“Should I stay or should I go?” a twenty-something colleague asked me recently, glancing at the closed door of the editor’s office and wondering whether she should wait until its inhabitant was off the phone or leave to make it to an appointment with her stylist.
“Ah,” I replied. “That is the eternal question. The Clash asked that question almost 30 years ago, and we are still asking it today.”
She gave me one of those blank stares that people of a certain age do so well.
“Who’s that?” she asked.
I was shocked. Shocked that anyone should be unaware of one of the most important bands to blast onto the scene during the British punk explosion of the late 1970s.
Joe Strummer, Mick Jones, Paul Simonon and Nicky “Topper” Headon combined to create a gritty, edgy expression of their view of the world built on themes that identified their time, and left us with a timeless statement of belligerent beauty, including “Should I stay or should I go,” which is one of the most poignant relationship songs ever written.
“Never heard of them,” my colleague said. She indicated that since she is not yet 30 years old, she couldn’t possibly be expected to be familiar with ancient bands like this, and gave the impression that anything that happened more than 30 years ago isn’t worth knowing.
That is where things get sticky.
Young people have an irksome habit of acting as if their version of pop culture is the first of its kind.
The fact is, there isn’t much that is really “new.”
Most things are simply a re-organization of elements borrowed or flat out stolen from things that have come before.
Those who do the best job of interpreting the past and taking it in a new direction are the innovators of their day. This is true whether it is music, art, or literature.
We will never understand this if we are not at least somewhat familiar with what has been done in the past.
Knowing something about the past also adds to our enjoyment of music because we can detect influences from other musicians and styles when we listen to it.
Some people see it as their duty to pass on this knowledge to their children or others around them.
They believe their kids should be exposed to everything from Beethoven to The Bangles; from Brubeck to Bowie; from AC/DC to ZZ Top.
We are fortunate to have the luxury of being able to choose from a multitude of music styles to fit any mood.
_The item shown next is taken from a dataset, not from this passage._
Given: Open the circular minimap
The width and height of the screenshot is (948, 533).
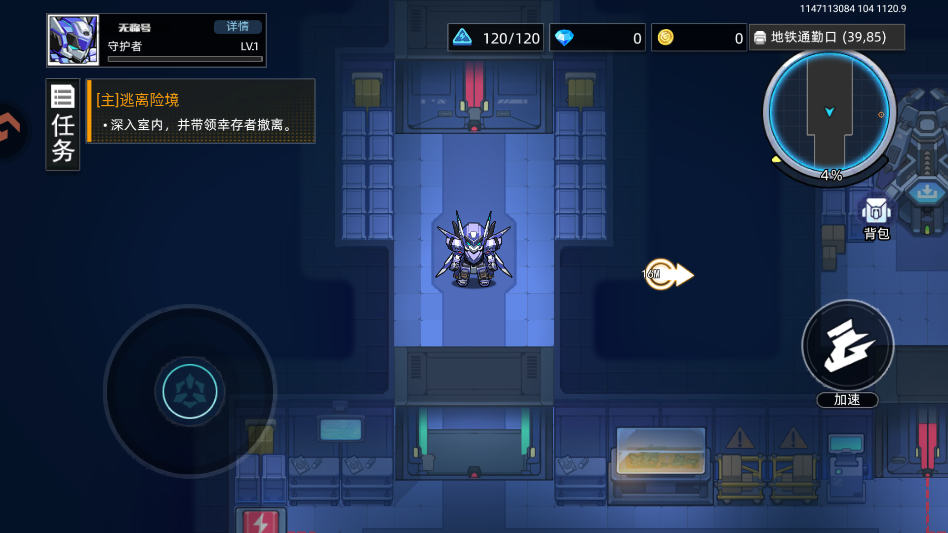Looking at the screenshot, I should [x=829, y=112].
To say that we should be aware of the past does not mean that we should not appreciate the new music that is being produced today.
In every generation there are a few musicians who rise up from the morass of mediocrity, and we must be prepared to embrace them when they do.
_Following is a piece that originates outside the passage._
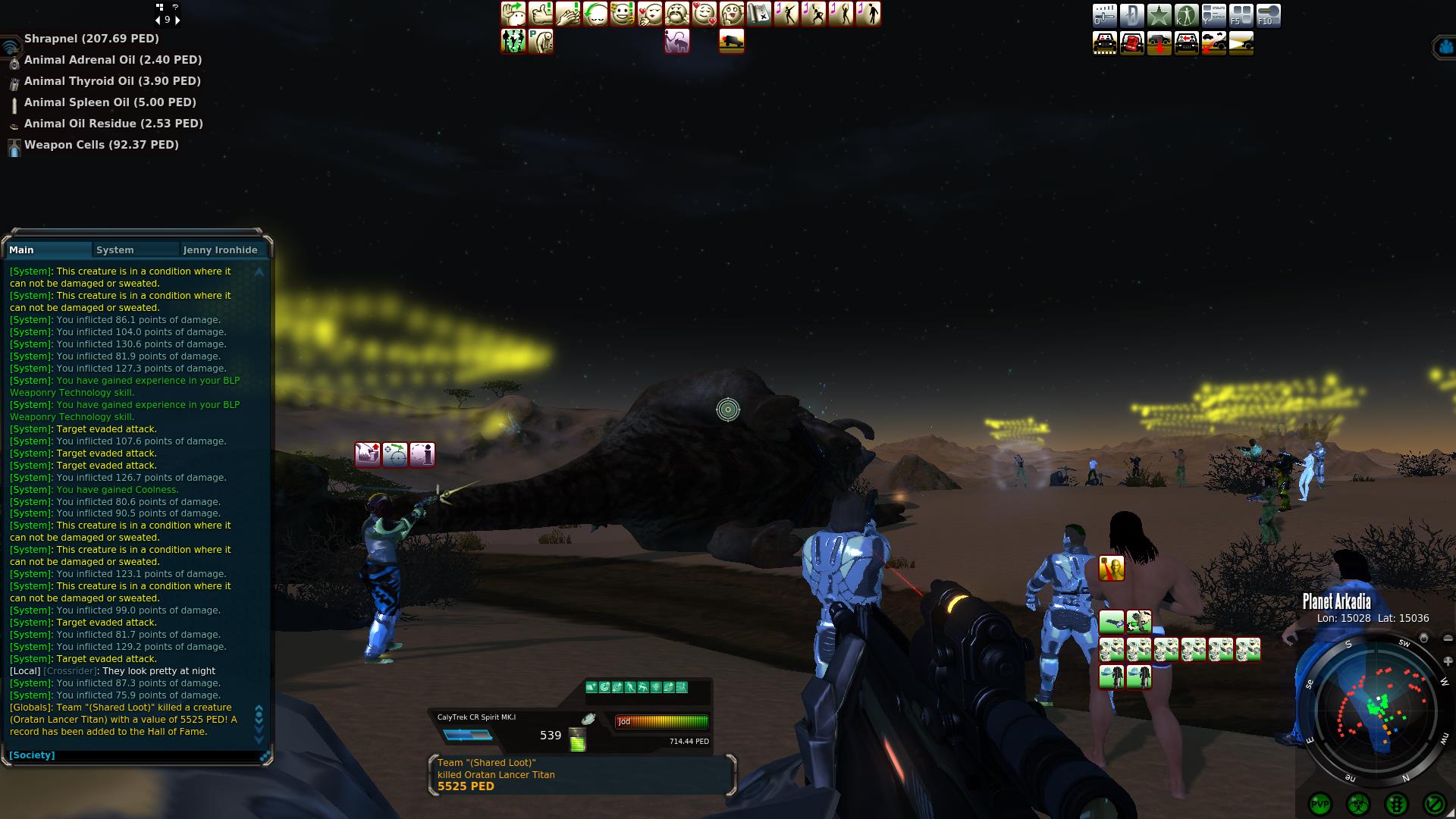Use the blow kiss emote
Image resolution: width=1456 pixels, height=819 pixels.
click(650, 14)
One of my favorite new artists is the Welsh singer, Duffy. She has a voice that hits one with the power of a commuter train re-arranging an errant pedestrian, which is to say, it has impact.
As fresh as she is, there is something in her music that is reminiscent of the best of the Motown sound of the 1960s.
The generation clash works in both directions. Some refuse to acknowledge the music of the past, while others refuse to consider anything new.
We all have a special fondness for the music that was popular during our formative years, as it were, and this is understandable.
And yet, there is something infinitely sad about people who latch on to the music that they listened to in high school, and refuse to listen to anything else from that point on, as if they are frozen in time.
No music is that good.
We need not abandon the music of our youth, but we should make room for new experiences, including embracing the best new artists and discovering gems from the past.
With that said, it would be better to let the music die than to have it live on as elevator music or worse.
It makes my skin crawl when I hear songs that were once edgy and fresh and real that have been watered down and neutered by some advertising agency for use in car commercials or other soulless tripe.
The generation clash is always out there, and we must use care to avoid crashing into it no matter what age we are.